En Belgique, le nombre d’hémorragies du post-partum et ses conséquences (anémie sévère, transfusion, hystérectomie et mort maternelle) ne sont pas répertoriés de manière nationale (Vandenberghe et al., 2017). Cependant,  la prévalence d’une hémorragie du post-partum sévère nécessitant une hystérectomie et/ou une radiologie interventistique est de 6.6 pour 10.000 naissances (Vandenberghe et al., 2017).  Ces « near-miss » cas nous démontre que la gestion de la troisième phase du travail reste une problématique importante pour la santé de la femme aujourd’hui en occident.  

 

   La première cause d’hémorragie du post-partum est l’atonie utérine (Miller et Ancari, 2022). L’hémorragie du post-partum peut typiquement arriver dans les 24 heures après la naissance, mais il arrive d’avoir des hémorragies tardives, allant jusqu’à 6 semaines après la naissance (Chelmow, 2011).

 

   La gestion de la troisième phase de travail pour prévenir les hémorragies du post-partum est débattue par les professionnels de la santé et dans le monde scientifique depuis plusieurs décennies (McDonald, 2007).
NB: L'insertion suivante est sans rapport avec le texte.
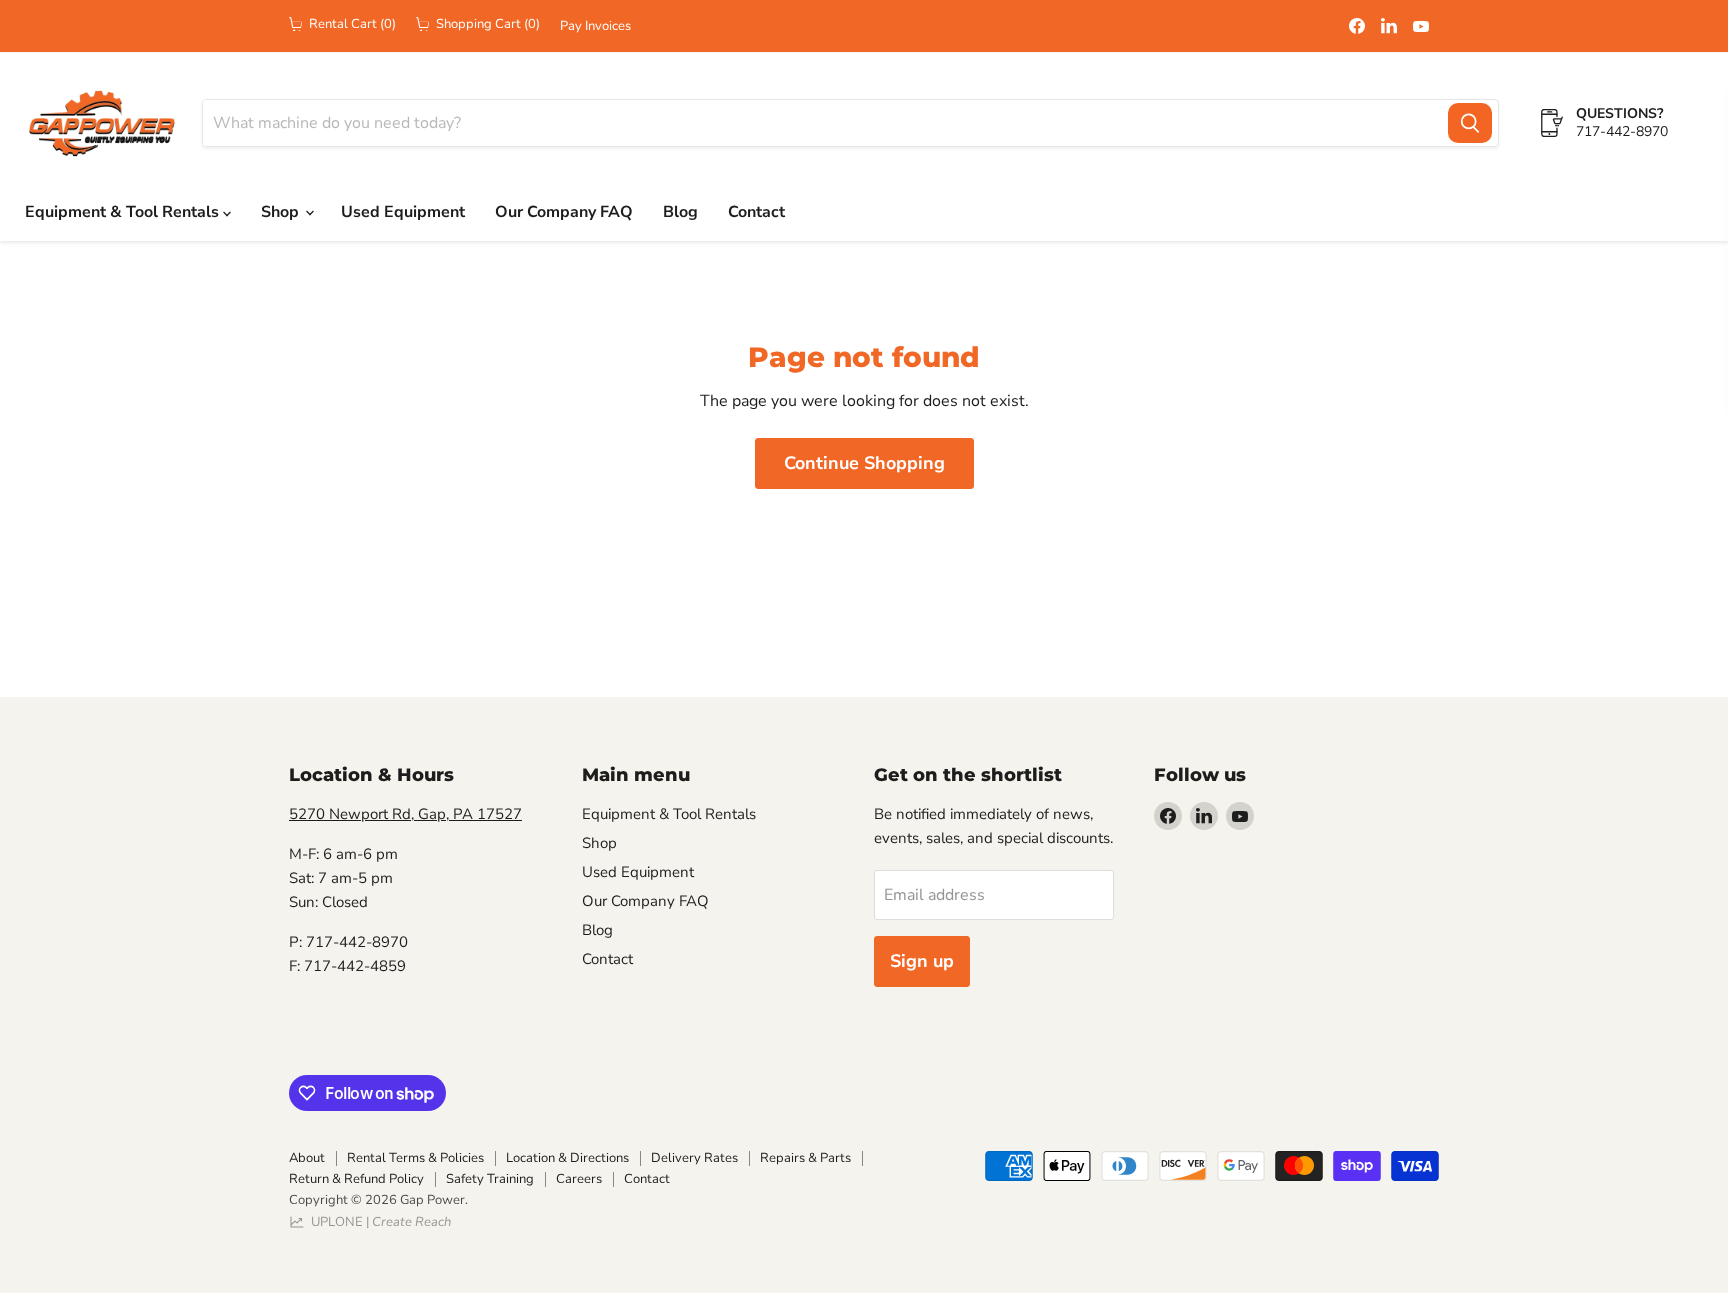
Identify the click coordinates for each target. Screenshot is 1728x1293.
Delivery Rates (694, 1158)
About (307, 1158)
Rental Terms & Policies (415, 1158)
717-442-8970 (1622, 131)
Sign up (922, 961)
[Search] (1470, 123)
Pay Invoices (595, 26)
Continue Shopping (864, 463)
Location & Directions (567, 1158)
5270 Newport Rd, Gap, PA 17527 (405, 814)
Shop (282, 212)
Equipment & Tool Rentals (124, 212)
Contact (756, 212)
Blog (680, 212)
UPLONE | (378, 1222)
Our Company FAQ (564, 212)
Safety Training (490, 1179)
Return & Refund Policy (356, 1179)
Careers (579, 1179)
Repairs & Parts (805, 1158)
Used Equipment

Dans le système de soins de santé occidental, il existe pour le moment deux approches pour gérer la troisième phase de travail : la gestion active et la gestion passive (Begley et al, 2019). La gestion active de la troisième phase de travail est de nos jours la règle d’or au sein des maternités et recommandée par les guidelines internationaux (NICE, 2017; WHO, 2014; AGCO, 2017). Cependant, la question du type de gestion de la troisième phase du travail à adopter dans le contexte d’une naissance physiologique peut se poser. En effet, il y a de plus en plus de preuves d’effets négatives d’ocytocine exogène dans un contexte de naissance et de post-partum physiologique (Dixon et al., 2013 ; Begley, 2014). De plus, l’hémorragie du post-partum par atonie a augmenté cette dernière décennie dans le monde occidental, notamment aux États-Unis où le nombre d’hémorragies a doublé en dix ans malgré l’application quasi systématique de la gestion active de la troisième phase du travail ( Rossen et al., 2010 ; Kramer, 2013).

 

Définition

 

La gestion active de la troisième phase est définie par l’injection prophylactique d’une substance pharmaceutique utéro-tonique, un clampage précoce du cordon  et une traction contrôlée du cordon pour effectuer la délivrance après les premiers signes de séparation du placenta (NICE, 2017 ; WHO, 2014). La gestion passive de la troisième phase est caractérisée par l’utilisation non systématique d’un utéro tonique, par un clampage tardif du cordon lorsque les pulsations de celui-ci ont cessé et par la délivrance spontanée du placenta. La délivrance du placenta peut aussi être due à la gravité et/ou aux efforts expulsifs maternels ( Begley, 2012; NICE, 2017). 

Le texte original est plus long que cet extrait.